§ DATASET RECORDS
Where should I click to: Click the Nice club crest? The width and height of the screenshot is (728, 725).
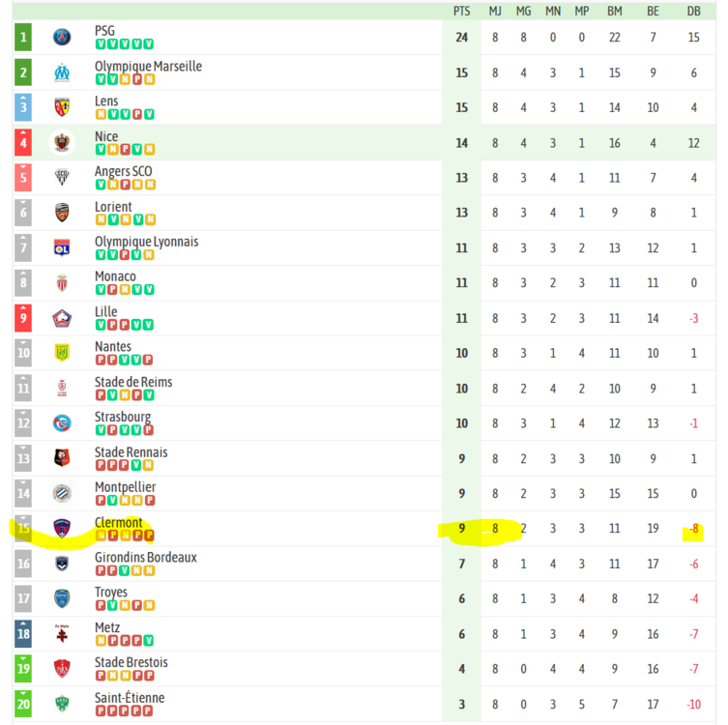pos(62,142)
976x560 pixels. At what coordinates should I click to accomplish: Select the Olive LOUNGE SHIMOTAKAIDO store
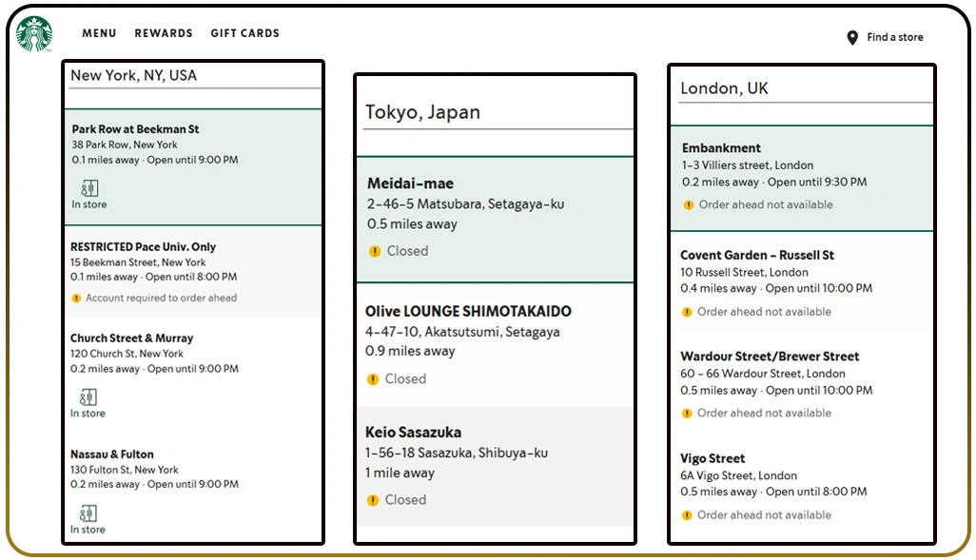[495, 344]
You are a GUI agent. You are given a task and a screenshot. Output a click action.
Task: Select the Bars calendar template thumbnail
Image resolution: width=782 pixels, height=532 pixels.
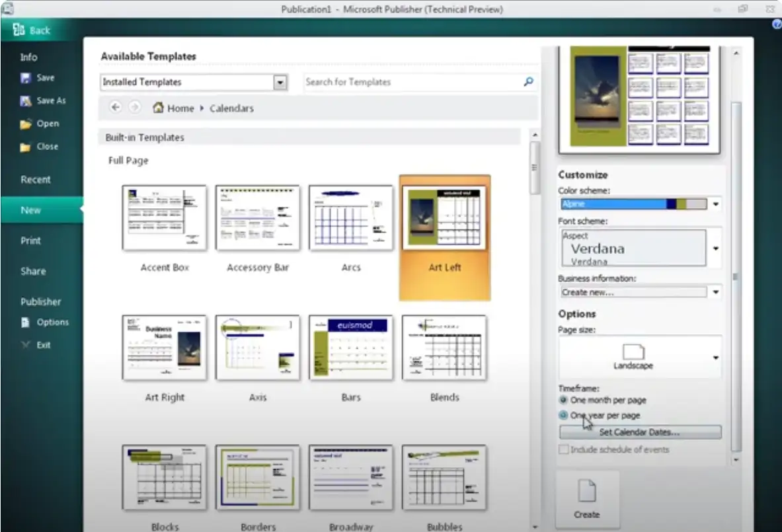tap(351, 348)
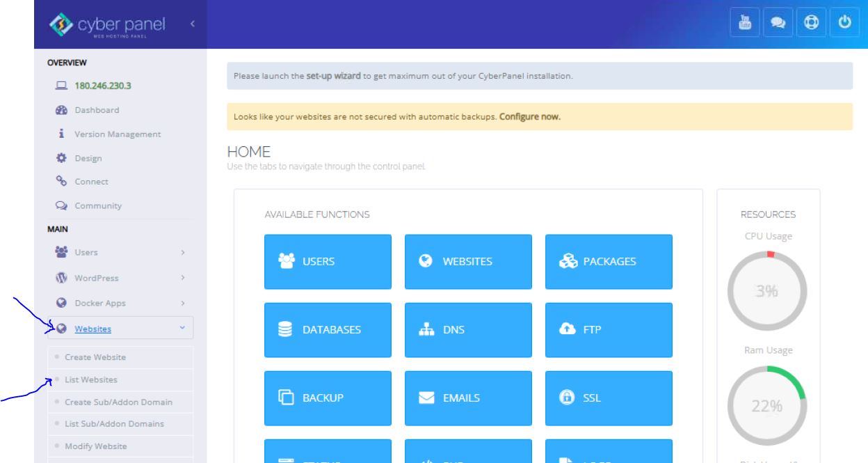
Task: Open the FTP tile
Action: click(609, 331)
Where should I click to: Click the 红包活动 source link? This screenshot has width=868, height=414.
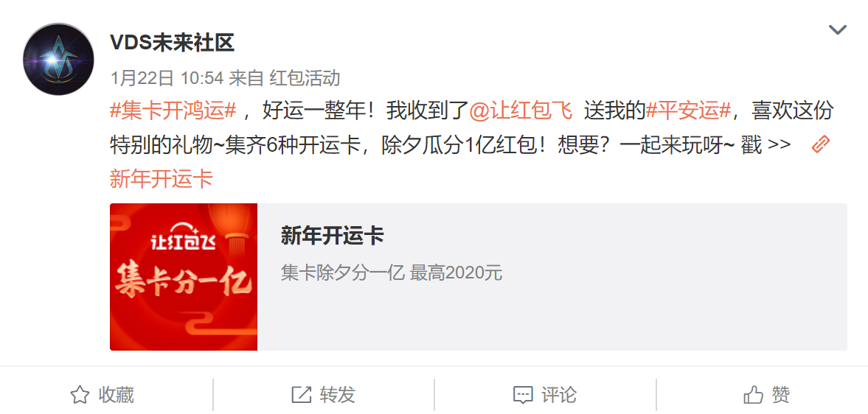pos(305,78)
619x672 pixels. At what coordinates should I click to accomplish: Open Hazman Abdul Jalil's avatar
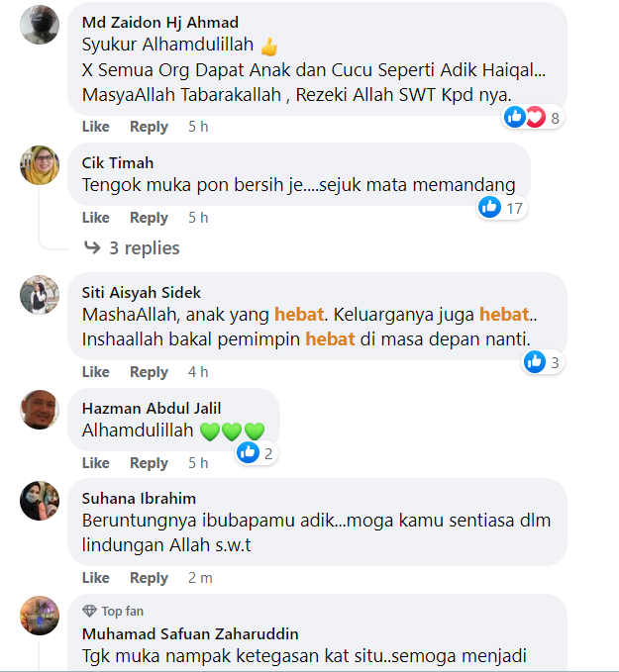coord(40,410)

§ WORK ITEM
Only the text of the listing above should be copied, exactly and with pictures left out.

§ FINISHED EXERCISE
Where should I click to: Click the Nice club crest? The width and height of the screenshot is (728, 725).
pos(62,142)
976x560 pixels. At what coordinates should I click to accomplish: Select the Olive LOUNGE SHIMOTAKAIDO store
[495, 344]
You are a GUI agent. You are given a task and a screenshot. Output a click action.
Task: Select the Bars calendar template thumbnail
Image resolution: width=782 pixels, height=532 pixels.
tap(351, 348)
Task: Open the FTP tile
Action: click(609, 331)
Where should I click to: Click the 红包活动 source link? This screenshot has width=868, height=414.
pos(305,78)
619x672 pixels. At what coordinates should I click to accomplish: Open Hazman Abdul Jalil's avatar
coord(40,410)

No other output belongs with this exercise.